• WHAT IS NEEDED: Could you rewrite the passage on the early Korean War between "Despite the post-World" and "supply sizable manpower.", inclusive, replacing "substantial" with "considerable"?

• EXTRACT TO READ:

• • • • • • •

Within days, South Korean forces, often of dubious loyalty to the Southern regime, were in full retreat or defecting en masse to the North. As the ground attack continued, the North Korean Air Force conducted bombing of Kimpo Airport near Seoul. North Korean forces occupied Seoul on the afternoon of June 28. An air battle took place over the city in which 37 South Korean fighters were shot down while only 9 North Korean fighters were downed. Two days later, the largest battle between only North and South Korean forces happened. The North Koreans destroyed 89 tanks, 76 artillery pieces, 19 bombers, and 21 fighters. South Korean casualties were 7,000, while 16,000 were captured. Many of these South Koreans later fought for North Korea. Many South Koreans deserted after the battle. However, North Korea's hope for a quick surrender by the Rhee government and the reunification of the peninsula evaporated when the United States and other foreign powers intervened with UN approval.
Despite the post-World War II demobilization of U.S. and allied forces, which caused serious supply problems for American troops in the region, the United States still had substantial forces in Japan to oppose the North Korean military. These American forces were under the command of General Douglas MacArthur. Apart from British Commonwealth units, no other nation could supply sizable manpower.

• • • • • • •

• RAW RECORDS:
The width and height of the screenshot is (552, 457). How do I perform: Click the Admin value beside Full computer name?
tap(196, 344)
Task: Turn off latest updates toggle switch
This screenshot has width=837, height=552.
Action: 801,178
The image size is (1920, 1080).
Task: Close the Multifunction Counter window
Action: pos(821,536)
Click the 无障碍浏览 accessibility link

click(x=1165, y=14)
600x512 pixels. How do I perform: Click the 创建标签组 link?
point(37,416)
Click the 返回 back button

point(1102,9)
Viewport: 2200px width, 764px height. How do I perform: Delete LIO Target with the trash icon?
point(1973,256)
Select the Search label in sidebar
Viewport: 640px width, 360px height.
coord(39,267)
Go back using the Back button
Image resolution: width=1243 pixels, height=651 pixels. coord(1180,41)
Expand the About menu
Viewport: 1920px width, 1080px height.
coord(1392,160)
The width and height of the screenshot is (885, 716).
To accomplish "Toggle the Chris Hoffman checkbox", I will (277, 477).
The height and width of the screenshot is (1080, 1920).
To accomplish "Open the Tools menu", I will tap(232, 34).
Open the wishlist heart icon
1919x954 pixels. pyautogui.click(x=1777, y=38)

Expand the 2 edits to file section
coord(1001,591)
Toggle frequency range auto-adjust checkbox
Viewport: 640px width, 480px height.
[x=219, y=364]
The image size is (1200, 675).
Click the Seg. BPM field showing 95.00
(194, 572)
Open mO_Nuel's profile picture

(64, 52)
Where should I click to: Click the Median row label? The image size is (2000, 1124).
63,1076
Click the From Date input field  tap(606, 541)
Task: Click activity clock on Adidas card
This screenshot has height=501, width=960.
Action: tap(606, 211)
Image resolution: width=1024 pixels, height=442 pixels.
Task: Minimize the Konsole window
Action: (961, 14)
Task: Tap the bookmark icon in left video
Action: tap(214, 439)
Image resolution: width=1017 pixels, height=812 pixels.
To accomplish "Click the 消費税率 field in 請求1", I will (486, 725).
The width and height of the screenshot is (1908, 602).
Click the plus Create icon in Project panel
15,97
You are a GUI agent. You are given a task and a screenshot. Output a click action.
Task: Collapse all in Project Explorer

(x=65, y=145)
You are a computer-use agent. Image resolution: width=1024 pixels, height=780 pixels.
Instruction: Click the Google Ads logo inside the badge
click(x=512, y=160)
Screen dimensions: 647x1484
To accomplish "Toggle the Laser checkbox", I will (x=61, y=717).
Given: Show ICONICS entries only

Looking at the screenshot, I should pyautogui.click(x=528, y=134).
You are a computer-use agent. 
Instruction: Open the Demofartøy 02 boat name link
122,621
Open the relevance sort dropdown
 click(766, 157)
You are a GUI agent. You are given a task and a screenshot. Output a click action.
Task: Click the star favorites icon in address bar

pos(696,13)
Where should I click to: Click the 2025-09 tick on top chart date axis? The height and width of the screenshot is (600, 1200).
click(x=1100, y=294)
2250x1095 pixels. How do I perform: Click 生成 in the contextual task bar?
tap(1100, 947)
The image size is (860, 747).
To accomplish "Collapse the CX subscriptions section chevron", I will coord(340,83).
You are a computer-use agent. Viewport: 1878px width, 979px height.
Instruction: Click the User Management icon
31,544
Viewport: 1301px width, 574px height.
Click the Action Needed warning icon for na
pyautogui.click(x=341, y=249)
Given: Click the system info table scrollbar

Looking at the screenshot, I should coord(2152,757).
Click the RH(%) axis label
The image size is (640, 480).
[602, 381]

• • • • • • •

• SOLUTION BELOW:
Despite the post-World War II demobilization of U.S. and allied forces, which caused serious supply problems for American troops in the region, the United States still had considerable forces in Japan to oppose the North Korean military. These American forces were under the command of General Douglas MacArthur. Apart from British Commonwealth units, no other nation could supply sizable manpower.